▶ [Work instruction]: An exact copy of all the data is the expected answer.

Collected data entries

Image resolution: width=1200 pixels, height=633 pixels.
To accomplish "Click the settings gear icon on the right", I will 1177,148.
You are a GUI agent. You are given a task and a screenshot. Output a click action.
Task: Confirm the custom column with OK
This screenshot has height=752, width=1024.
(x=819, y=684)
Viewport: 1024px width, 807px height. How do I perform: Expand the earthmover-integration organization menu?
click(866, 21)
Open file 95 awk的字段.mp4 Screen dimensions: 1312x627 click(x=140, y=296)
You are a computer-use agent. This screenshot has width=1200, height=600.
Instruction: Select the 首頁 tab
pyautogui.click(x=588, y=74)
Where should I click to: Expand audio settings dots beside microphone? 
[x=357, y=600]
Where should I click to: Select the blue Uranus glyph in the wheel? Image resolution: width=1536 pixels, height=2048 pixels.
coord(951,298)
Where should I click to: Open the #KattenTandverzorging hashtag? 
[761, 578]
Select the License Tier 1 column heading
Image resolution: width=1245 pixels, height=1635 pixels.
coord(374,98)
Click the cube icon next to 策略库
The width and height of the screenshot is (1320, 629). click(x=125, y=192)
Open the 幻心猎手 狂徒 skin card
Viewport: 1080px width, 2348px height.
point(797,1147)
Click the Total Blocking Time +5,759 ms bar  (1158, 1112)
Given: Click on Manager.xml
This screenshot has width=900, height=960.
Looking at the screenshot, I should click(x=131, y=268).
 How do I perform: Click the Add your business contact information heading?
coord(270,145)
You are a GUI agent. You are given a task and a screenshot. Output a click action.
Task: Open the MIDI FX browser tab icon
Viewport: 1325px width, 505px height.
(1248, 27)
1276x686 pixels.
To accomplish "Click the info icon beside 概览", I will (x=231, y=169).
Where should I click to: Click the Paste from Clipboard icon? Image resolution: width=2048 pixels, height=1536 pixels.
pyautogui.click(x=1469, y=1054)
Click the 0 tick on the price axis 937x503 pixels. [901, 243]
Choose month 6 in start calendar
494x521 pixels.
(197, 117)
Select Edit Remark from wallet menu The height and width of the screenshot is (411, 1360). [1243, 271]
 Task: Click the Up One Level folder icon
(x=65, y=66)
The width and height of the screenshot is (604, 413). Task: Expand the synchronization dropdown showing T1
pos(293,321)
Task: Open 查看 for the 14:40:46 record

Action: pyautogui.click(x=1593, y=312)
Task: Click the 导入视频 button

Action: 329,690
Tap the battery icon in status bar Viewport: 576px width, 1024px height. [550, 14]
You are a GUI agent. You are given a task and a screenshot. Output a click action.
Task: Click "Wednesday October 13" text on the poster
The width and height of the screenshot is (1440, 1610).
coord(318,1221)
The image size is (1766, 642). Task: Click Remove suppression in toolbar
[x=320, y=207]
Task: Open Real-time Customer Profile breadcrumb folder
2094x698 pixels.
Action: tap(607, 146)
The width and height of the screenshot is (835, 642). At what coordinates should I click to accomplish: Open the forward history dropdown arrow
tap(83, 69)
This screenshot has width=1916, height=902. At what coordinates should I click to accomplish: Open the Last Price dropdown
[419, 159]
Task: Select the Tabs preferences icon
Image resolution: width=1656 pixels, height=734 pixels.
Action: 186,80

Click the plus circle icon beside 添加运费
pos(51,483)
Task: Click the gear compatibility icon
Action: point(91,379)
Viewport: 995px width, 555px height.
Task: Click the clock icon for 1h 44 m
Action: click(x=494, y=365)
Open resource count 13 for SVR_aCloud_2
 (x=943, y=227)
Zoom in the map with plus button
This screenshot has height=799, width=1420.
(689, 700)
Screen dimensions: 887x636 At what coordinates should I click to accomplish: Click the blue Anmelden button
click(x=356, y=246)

▶ [Result below]:
Image resolution: width=1200 pixels, height=633 pixels.
To accomplish "Click the settings gear icon on the right", I will 1177,148.
You are a GUI agent. You are given a task and a screenshot. Output a click action.
Task: Confirm the custom column with OK
This screenshot has height=752, width=1024.
(x=819, y=684)
Viewport: 1024px width, 807px height. How do I perform: Expand the earthmover-integration organization menu?
click(866, 21)
Open file 95 awk的字段.mp4 Screen dimensions: 1312x627 click(x=140, y=296)
You are a computer-use agent. This screenshot has width=1200, height=600.
Instruction: Select the 首頁 tab
pyautogui.click(x=588, y=74)
Where should I click to: Expand audio settings dots beside microphone? 
[x=357, y=600]
Where should I click to: Select the blue Uranus glyph in the wheel? Image resolution: width=1536 pixels, height=2048 pixels.
coord(951,298)
Where should I click to: Open the #KattenTandverzorging hashtag? 
[761, 578]
Select the License Tier 1 column heading
Image resolution: width=1245 pixels, height=1635 pixels.
coord(374,98)
Click the cube icon next to 策略库
The width and height of the screenshot is (1320, 629). click(x=125, y=192)
Open the 幻心猎手 狂徒 skin card
Viewport: 1080px width, 2348px height.
point(797,1147)
Click the Total Blocking Time +5,759 ms bar  (1158, 1112)
Given: Click on Manager.xml
This screenshot has width=900, height=960.
Looking at the screenshot, I should click(x=131, y=268).
 How do I perform: Click the Add your business contact information heading?
coord(270,145)
You are a GUI agent. You are given a task and a screenshot. Output a click action.
Task: Open the MIDI FX browser tab icon
Viewport: 1325px width, 505px height.
(1248, 27)
1276x686 pixels.
To accomplish "Click the info icon beside 概览", I will (x=231, y=169).
Where should I click to: Click the Paste from Clipboard icon? Image resolution: width=2048 pixels, height=1536 pixels.
pyautogui.click(x=1469, y=1054)
Click the 0 tick on the price axis 937x503 pixels. [901, 243]
Choose month 6 in start calendar
494x521 pixels.
(197, 117)
Select Edit Remark from wallet menu The height and width of the screenshot is (411, 1360). [1243, 271]
 Task: Click the Up One Level folder icon
(x=65, y=66)
The width and height of the screenshot is (604, 413). Task: Expand the synchronization dropdown showing T1
pos(293,321)
Task: Open 查看 for the 14:40:46 record

Action: pyautogui.click(x=1593, y=312)
Task: Click the 导入视频 button

Action: 329,690
Tap the battery icon in status bar Viewport: 576px width, 1024px height. [550, 14]
You are a GUI agent. You are given a task and a screenshot. Output a click action.
Task: Click "Wednesday October 13" text on the poster
The width and height of the screenshot is (1440, 1610).
coord(318,1221)
The image size is (1766, 642). Task: Click Remove suppression in toolbar
[x=320, y=207]
Task: Open Real-time Customer Profile breadcrumb folder
2094x698 pixels.
Action: tap(607, 146)
The width and height of the screenshot is (835, 642). At what coordinates should I click to accomplish: Open the forward history dropdown arrow
tap(83, 69)
This screenshot has width=1916, height=902. At what coordinates should I click to accomplish: Open the Last Price dropdown
[419, 159]
Task: Select the Tabs preferences icon
Image resolution: width=1656 pixels, height=734 pixels.
Action: 186,80

Click the plus circle icon beside 添加运费
pos(51,483)
Task: Click the gear compatibility icon
Action: point(91,379)
Viewport: 995px width, 555px height.
Task: Click the clock icon for 1h 44 m
Action: click(x=494, y=365)
Open resource count 13 for SVR_aCloud_2
 (x=943, y=227)
Zoom in the map with plus button
This screenshot has height=799, width=1420.
(689, 700)
Screen dimensions: 887x636 At what coordinates should I click to accomplish: Click the blue Anmelden button
click(x=356, y=246)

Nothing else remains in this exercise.